Task statement: Set down each line of the data below exactly.

[Records from a data collection]
== Segment start ==

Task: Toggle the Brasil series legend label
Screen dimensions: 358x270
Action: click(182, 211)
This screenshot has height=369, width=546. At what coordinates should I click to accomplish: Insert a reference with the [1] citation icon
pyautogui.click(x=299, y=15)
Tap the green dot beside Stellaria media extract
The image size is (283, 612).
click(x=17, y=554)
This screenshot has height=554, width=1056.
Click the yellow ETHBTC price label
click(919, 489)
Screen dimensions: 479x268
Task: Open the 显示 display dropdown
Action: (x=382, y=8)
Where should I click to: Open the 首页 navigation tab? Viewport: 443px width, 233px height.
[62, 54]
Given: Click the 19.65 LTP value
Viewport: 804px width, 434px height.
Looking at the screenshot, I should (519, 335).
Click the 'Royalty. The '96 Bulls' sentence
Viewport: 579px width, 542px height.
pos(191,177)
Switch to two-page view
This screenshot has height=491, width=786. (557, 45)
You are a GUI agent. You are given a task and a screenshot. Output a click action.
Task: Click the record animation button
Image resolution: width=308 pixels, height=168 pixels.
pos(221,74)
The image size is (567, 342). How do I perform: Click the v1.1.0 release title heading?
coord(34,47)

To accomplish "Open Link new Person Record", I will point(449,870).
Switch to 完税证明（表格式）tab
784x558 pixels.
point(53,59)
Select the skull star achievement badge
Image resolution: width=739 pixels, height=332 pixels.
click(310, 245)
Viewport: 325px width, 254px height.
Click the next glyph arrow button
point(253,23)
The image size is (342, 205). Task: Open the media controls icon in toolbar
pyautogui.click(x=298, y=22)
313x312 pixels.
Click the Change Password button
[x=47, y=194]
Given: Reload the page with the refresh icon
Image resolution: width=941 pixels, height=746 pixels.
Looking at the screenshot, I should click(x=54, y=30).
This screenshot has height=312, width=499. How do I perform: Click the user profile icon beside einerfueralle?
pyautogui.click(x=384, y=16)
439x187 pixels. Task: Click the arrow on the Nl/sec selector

== Segment end ==

Finished exercise:
Task: Toggle the Brasil series legend label
Screen dimensions: 358x270
Action: click(182, 211)
This screenshot has height=369, width=546. At what coordinates should I click to accomplish: Insert a reference with the [1] citation icon
pyautogui.click(x=299, y=15)
Tap the green dot beside Stellaria media extract
The image size is (283, 612).
click(x=17, y=554)
This screenshot has height=554, width=1056.
Click the yellow ETHBTC price label
click(919, 489)
Screen dimensions: 479x268
Task: Open the 显示 display dropdown
Action: (x=382, y=8)
Where should I click to: Open the 首页 navigation tab? Viewport: 443px width, 233px height.
[62, 54]
Given: Click the 19.65 LTP value
Viewport: 804px width, 434px height.
Looking at the screenshot, I should (519, 335).
Click the 'Royalty. The '96 Bulls' sentence
Viewport: 579px width, 542px height.
pos(191,177)
Switch to two-page view
This screenshot has height=491, width=786. (557, 45)
You are a GUI agent. You are given a task and a screenshot. Output a click action.
Task: Click the record animation button
Image resolution: width=308 pixels, height=168 pixels.
pos(221,74)
The image size is (567, 342). How do I perform: Click the v1.1.0 release title heading?
coord(34,47)

To accomplish "Open Link new Person Record", I will point(449,870).
Switch to 完税证明（表格式）tab
784x558 pixels.
point(53,59)
Select the skull star achievement badge
Image resolution: width=739 pixels, height=332 pixels.
click(310, 245)
Viewport: 325px width, 254px height.
Click the next glyph arrow button
point(253,23)
The image size is (342, 205). Task: Open the media controls icon in toolbar
pyautogui.click(x=298, y=22)
313x312 pixels.
Click the Change Password button
[x=47, y=194]
Given: Reload the page with the refresh icon
Image resolution: width=941 pixels, height=746 pixels.
Looking at the screenshot, I should click(x=54, y=30).
This screenshot has height=312, width=499. How do I perform: Click the user profile icon beside einerfueralle?
pyautogui.click(x=384, y=16)
439x187 pixels. Task: Click the arrow on the Nl/sec selector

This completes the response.